Unusual ferromagnetic couplings in single end-to-end azide-bridged cobalt(II) and nickel(II) chain systems.

Two new one-dimensional single azide-bridged metal(II) compounds [M(5-methylpyrazole)4(N3)]nn(H2O)n [M = Co (1a), Ni (2a)] were prepared by treating an M(II) ion with stoichiometric amount of sodium azide in the presence of four equivalents of the 3(5)-methylpyrazole ligand. The isostructural compounds 1a and 2a crystallize in the monoclinic space group P2(1)/n. The azide bridging ligands have a unique end-to-end coordination mode that brings two neighboring metal centers into a cis-position with respect to the azide unit to form single end-to-end azide-bridged cobalt(II) and nickel(II) chains. The two neighboring metal atoms at inversion centers adopt octahedral environments with four equatorial 3(5)-methylpyrazole ligands and two axial azide bridges. Two adjacent equatorial least-squares planes form dihedral angles of 60.5 degrees and 60.6 degrees for Co and Ni, respectively. In addition, the metal-azide-metal units form large M-N3-M torsion angles, which are magnetically important geometrical parameters, of 71.6 degrees for M=Co and 75.7 degrees for M=Ni. It should also be noted that the M-N-N angles associated with end-to-end azide group, another magnetically important structural parameter, fall into the experimentally observed range of 120-140 degrees as 128.3(3) and 147.8(3) degrees for cobalt species and 128.4(2) and 146.1(3) degrees for nickel species; these values deviate from the theoretical value of around 164 degrees at which the incidental orthogonality is achieved under the torsion angle of 0 degrees. The compounds 1a and 2a have unique magnetic properties of ferromagnetism, zero-field splitting, and spin canting.

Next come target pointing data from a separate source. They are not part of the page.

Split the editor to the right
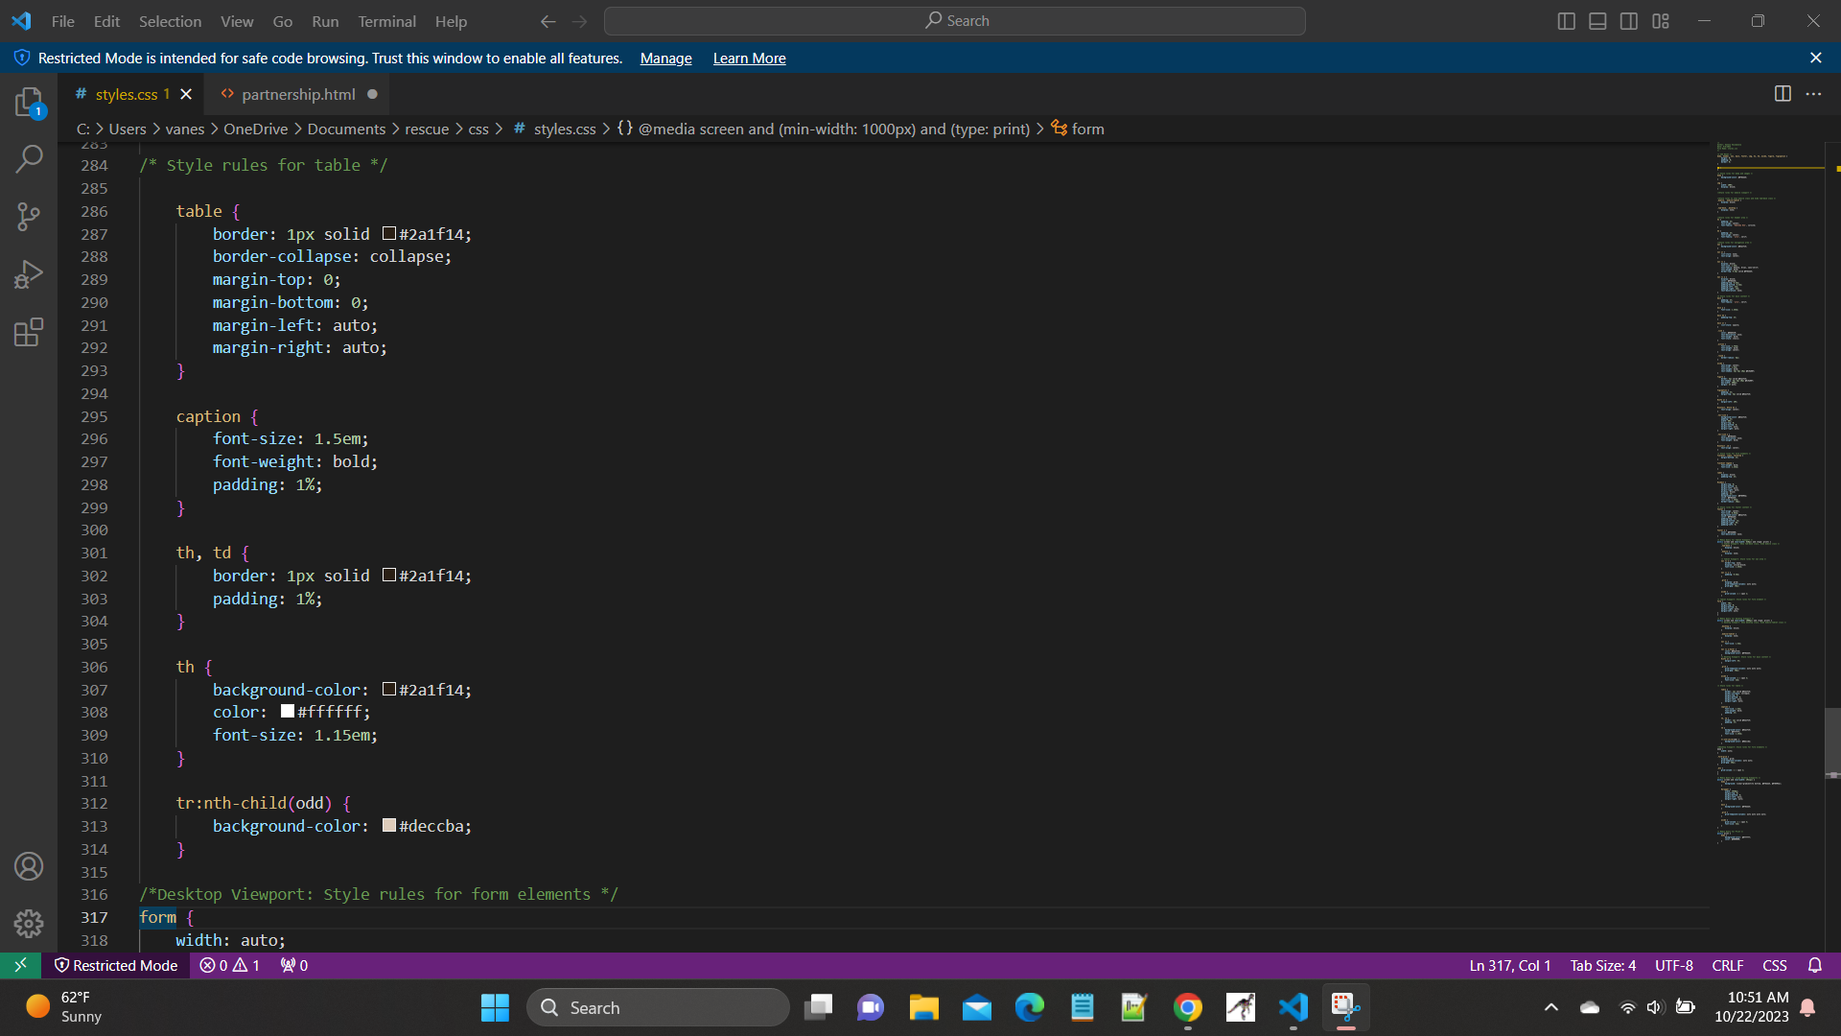Image resolution: width=1841 pixels, height=1036 pixels. click(1783, 94)
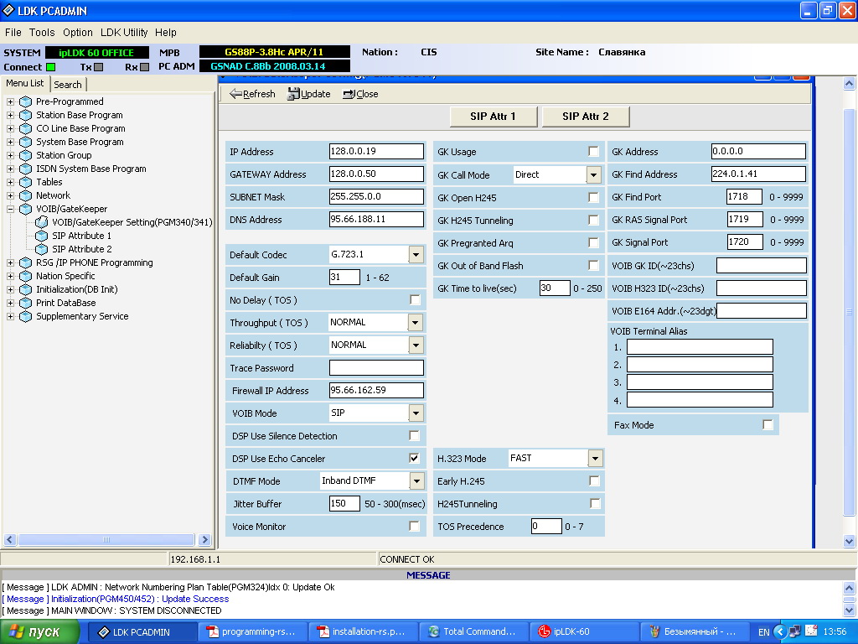Click the Firewall IP Address field
858x644 pixels.
pos(376,391)
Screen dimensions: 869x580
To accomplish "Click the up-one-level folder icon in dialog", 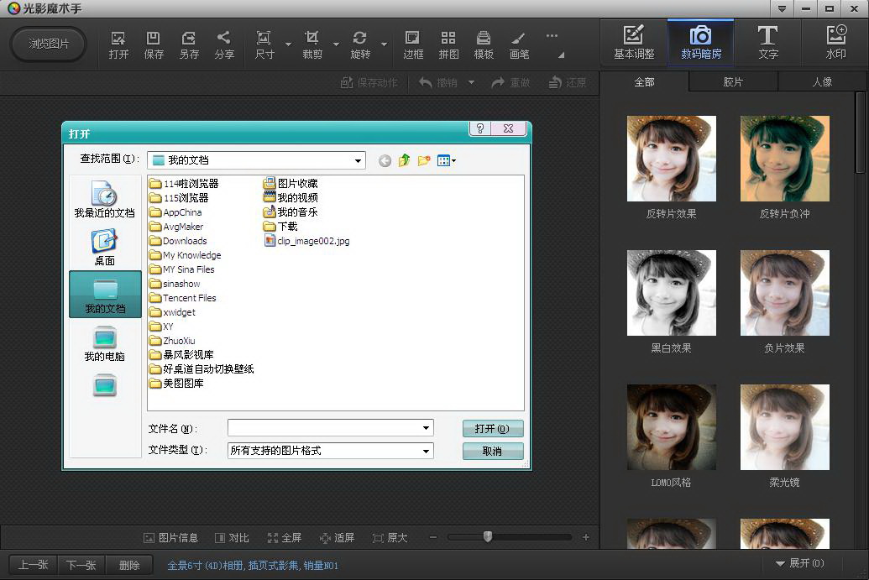I will point(404,160).
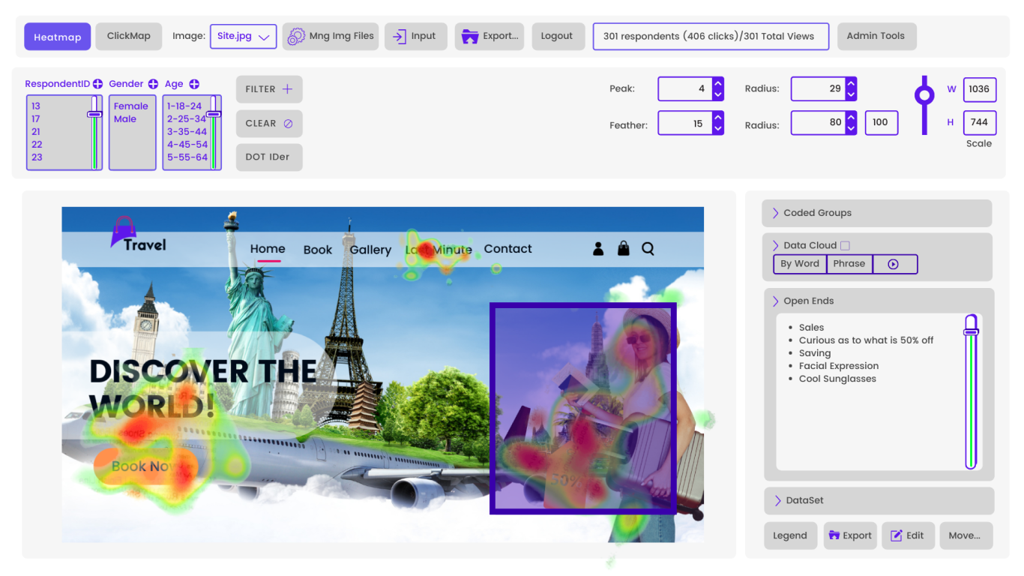The image size is (1024, 576).
Task: Select Female in the Gender list
Action: point(131,107)
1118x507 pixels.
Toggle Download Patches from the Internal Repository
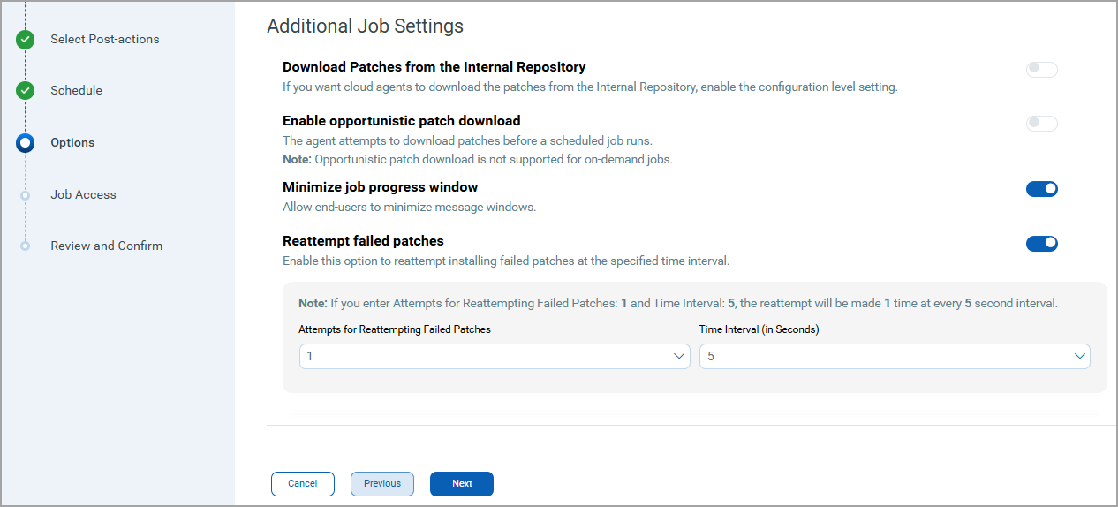point(1041,70)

The MO calculations indicate that the quasiorthogonality between the magnetic orbitals of metal ions and the p atomic orbitals of the bridging azide is possible in the observed structures and leads to the ferromagnetism. The spin canting related to the perturbation of ferromagnetism arises from the magnetic anisotropy and antisymmetric interactions judged by the structural parameters of the zero-field splitting and the tilted MN4 planes in a chain. The enhancement of magnetic interactions was accomplished by dehydrating the chain compounds to afford two soft magnets with critical temperature T(C) and coercive field of 2 K and 35 G for 1b and 2.3 K and 20 G for 2b, respectively.